I have a device (a Raspberry Pi) with the voltage regulator SE8117T33 for 3.3V. From the datasheet it says that the dropout voltage is 1.1V, so the minimum input voltage should be 4.4V, right? I'm a beginner in electronics so I just want to figure out what variables are considered to calculate the ideal input voltage for a voltage regulator. In a tutorial I have the input voltage between 4.75V and 5.25V and I want to understand where these values came from.
Yes, the dropout voltage is the headroom the regulator needs to work with. This is the minimum amount the input voltage must be above the output voltage for the regulator to work properly. So as you say, a 3.3 V regulator with 1.1 V dropout requires at least 4.4 V input.
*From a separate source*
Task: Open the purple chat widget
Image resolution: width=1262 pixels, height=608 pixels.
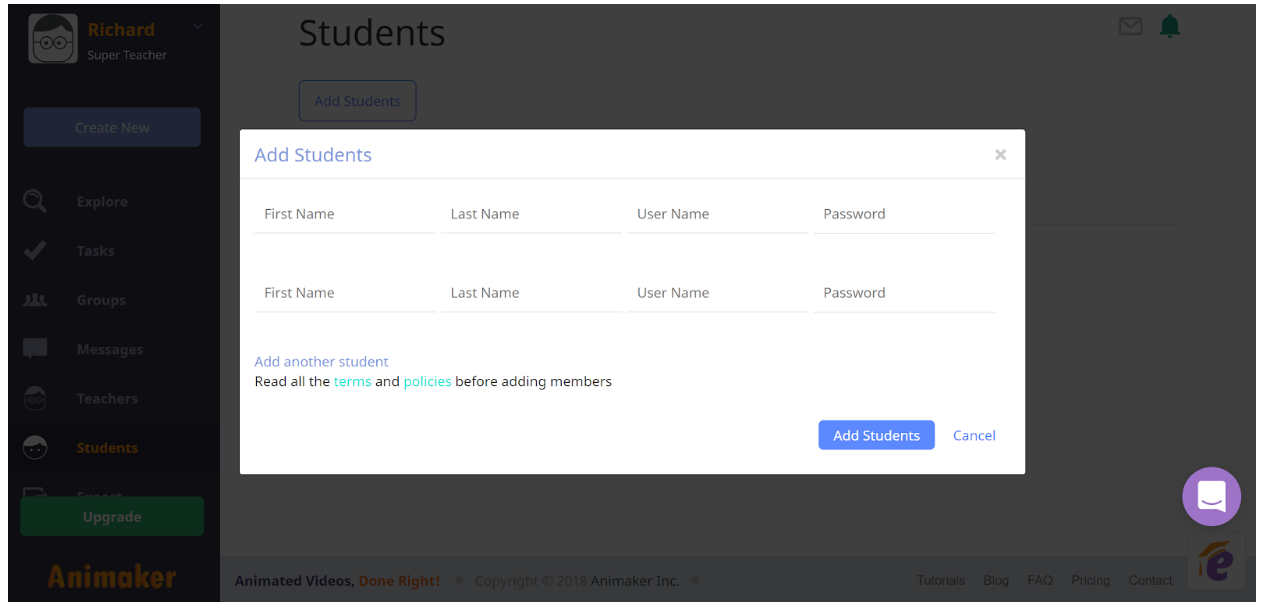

Stuff happens, so it's usually a good idea to give the regulator a little more room. However, going too far will be less efficient, so there is a tradeoff. The range you quote of 4.75 to 5.25 volts could well be a reasonable tradeoff. Basically, that's a "5 V" supply.
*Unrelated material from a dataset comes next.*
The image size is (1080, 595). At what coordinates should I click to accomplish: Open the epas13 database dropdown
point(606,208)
The output current of a linear regulator is its input current (minus the small current on the ground pin, but that is small enough to ignore for the point I'm trying to make). Since the input voltage is higher than the output but the currents are the same, the output has less power. The difference in input power and output power is wasted in the regulator as heat. Another way to look at this is that the regulator will dissipate the difference between the input and output voltages times the current as heat. For example, consider a case where the input is 5.0 V, the output 3.3 V, and the current 500 mA. The voltage accross the regulator is 5.0V - 3.3V = 1.7V. That times 500 mA is 850 mW, which will go into heating the regulator. That would be fine for something like a TO-220 package, but a SOT-23, for example, would burn up at 850 mW.